Supplied material>
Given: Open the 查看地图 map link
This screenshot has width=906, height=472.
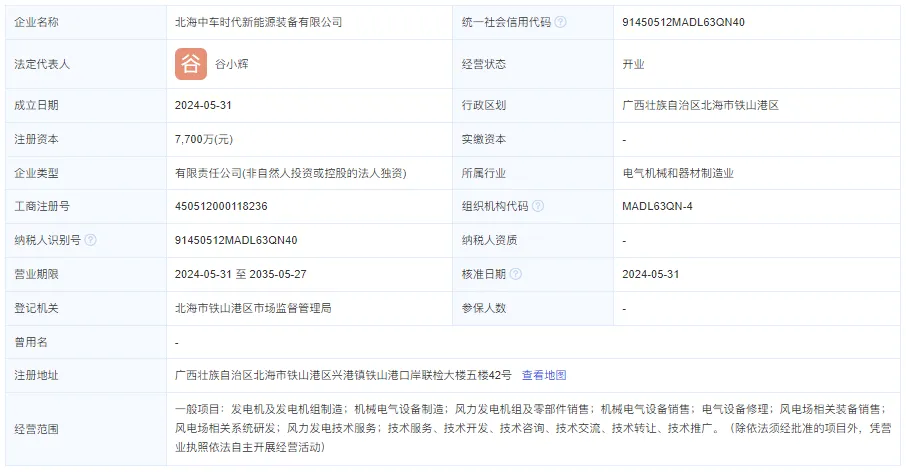Looking at the screenshot, I should pos(544,376).
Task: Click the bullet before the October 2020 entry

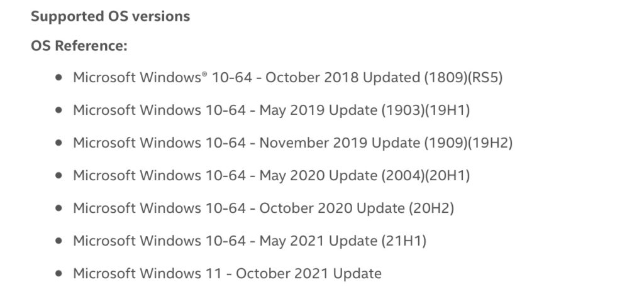Action: 58,208
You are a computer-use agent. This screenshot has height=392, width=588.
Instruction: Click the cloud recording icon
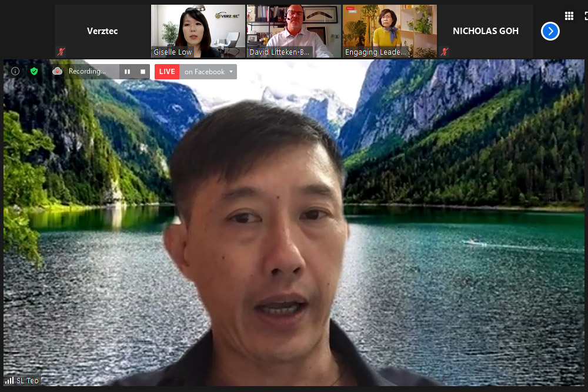[x=57, y=71]
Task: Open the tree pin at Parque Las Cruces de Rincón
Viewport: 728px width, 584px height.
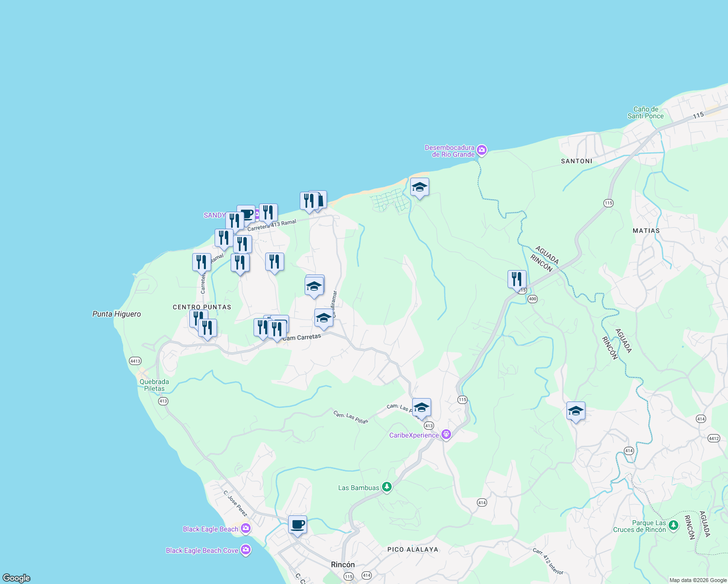Action: [673, 525]
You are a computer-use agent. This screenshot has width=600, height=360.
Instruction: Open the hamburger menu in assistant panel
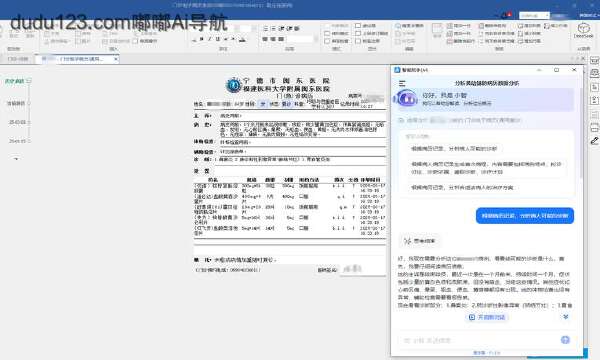402,83
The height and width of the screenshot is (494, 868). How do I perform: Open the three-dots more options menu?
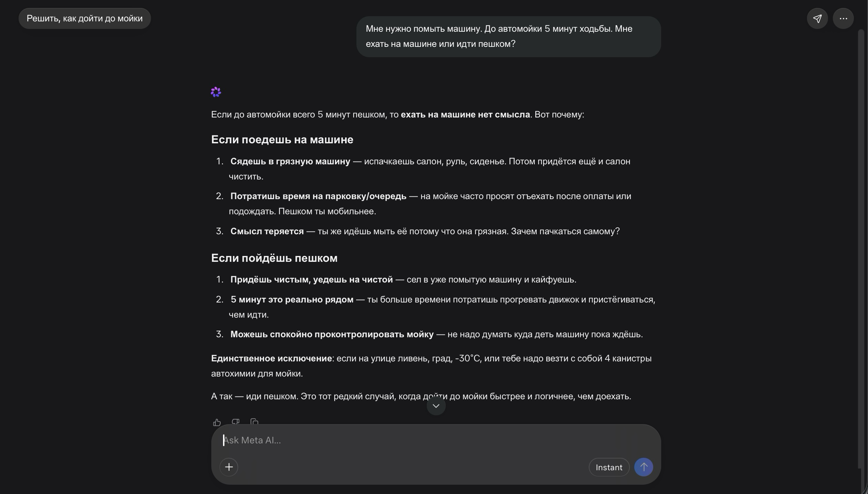[x=843, y=19]
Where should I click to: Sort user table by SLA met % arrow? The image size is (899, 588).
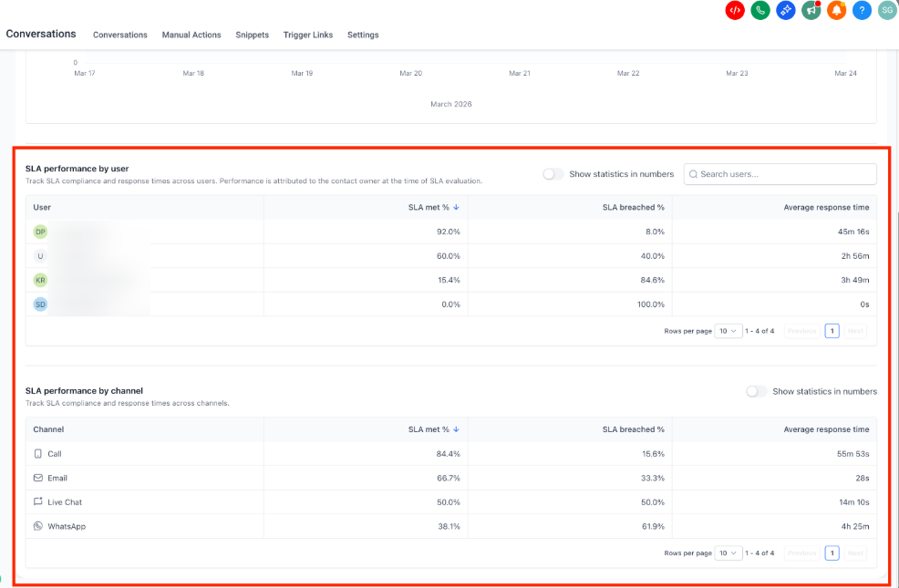457,208
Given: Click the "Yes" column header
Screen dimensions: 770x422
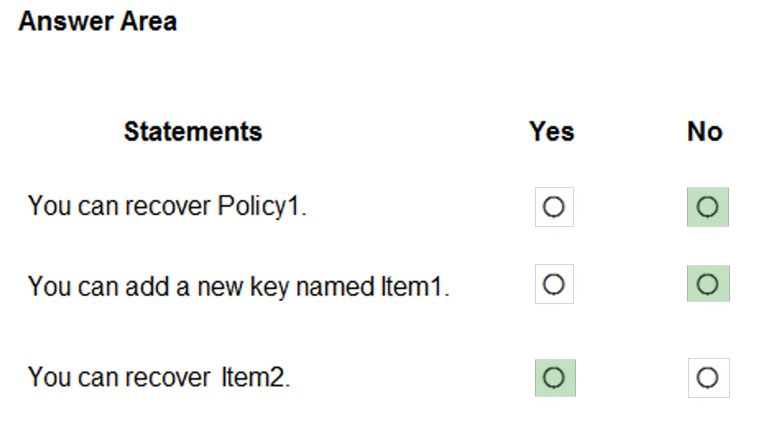Looking at the screenshot, I should [x=552, y=131].
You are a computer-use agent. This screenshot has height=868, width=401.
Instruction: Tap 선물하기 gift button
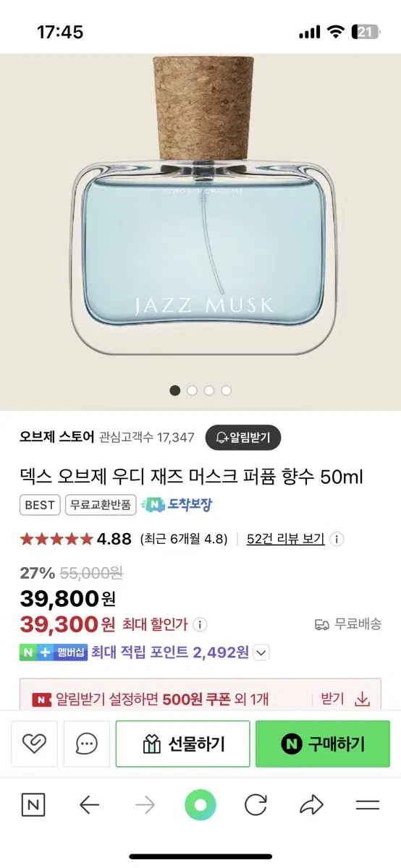(x=183, y=744)
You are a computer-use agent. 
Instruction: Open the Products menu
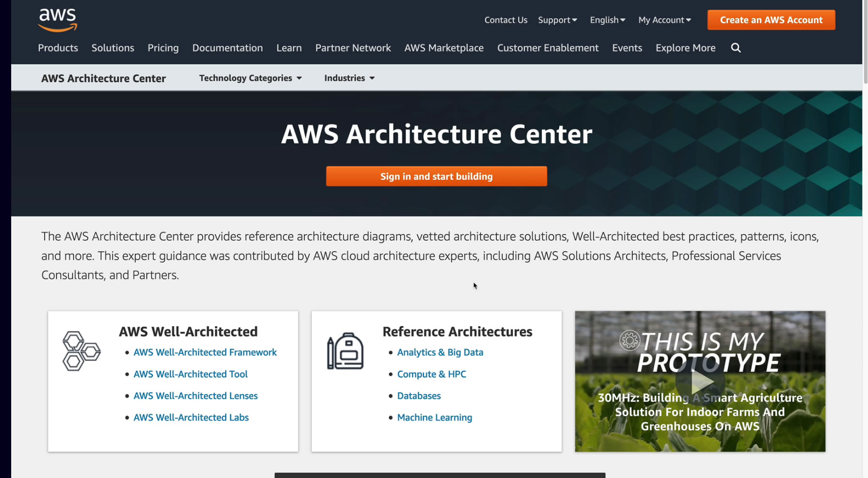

What is being asked> Each record above must be returned exactly as written, with its pictures omitted.

Answer space>
Given: Open the 查看地图 map link
This screenshot has width=906, height=472.
Looking at the screenshot, I should pos(544,376).
Task: Click the bullet before the October 2020 entry

Action: 58,208
You are a computer-use agent. This screenshot has height=392, width=588.
Instruction: Click the cloud recording icon
[x=57, y=71]
Task: Open the tree pin at Parque Las Cruces de Rincón
Viewport: 728px width, 584px height.
Action: [673, 525]
You are a computer-use agent. This screenshot has width=600, height=360.
Instruction: Open the hamburger menu in assistant panel
402,83
The height and width of the screenshot is (494, 868). How do I perform: Open the three-dots more options menu?
[x=843, y=19]
Where should I click to: Sort user table by SLA met % arrow? The image size is (899, 588).
457,208
Given: Click the "Yes" column header
Screen dimensions: 770x422
Looking at the screenshot, I should [x=552, y=131].
You are a computer-use agent. This screenshot has height=868, width=401.
Instruction: Tap 선물하기 gift button
(x=183, y=744)
You are a computer-use agent. 
Instruction: Open the Products menu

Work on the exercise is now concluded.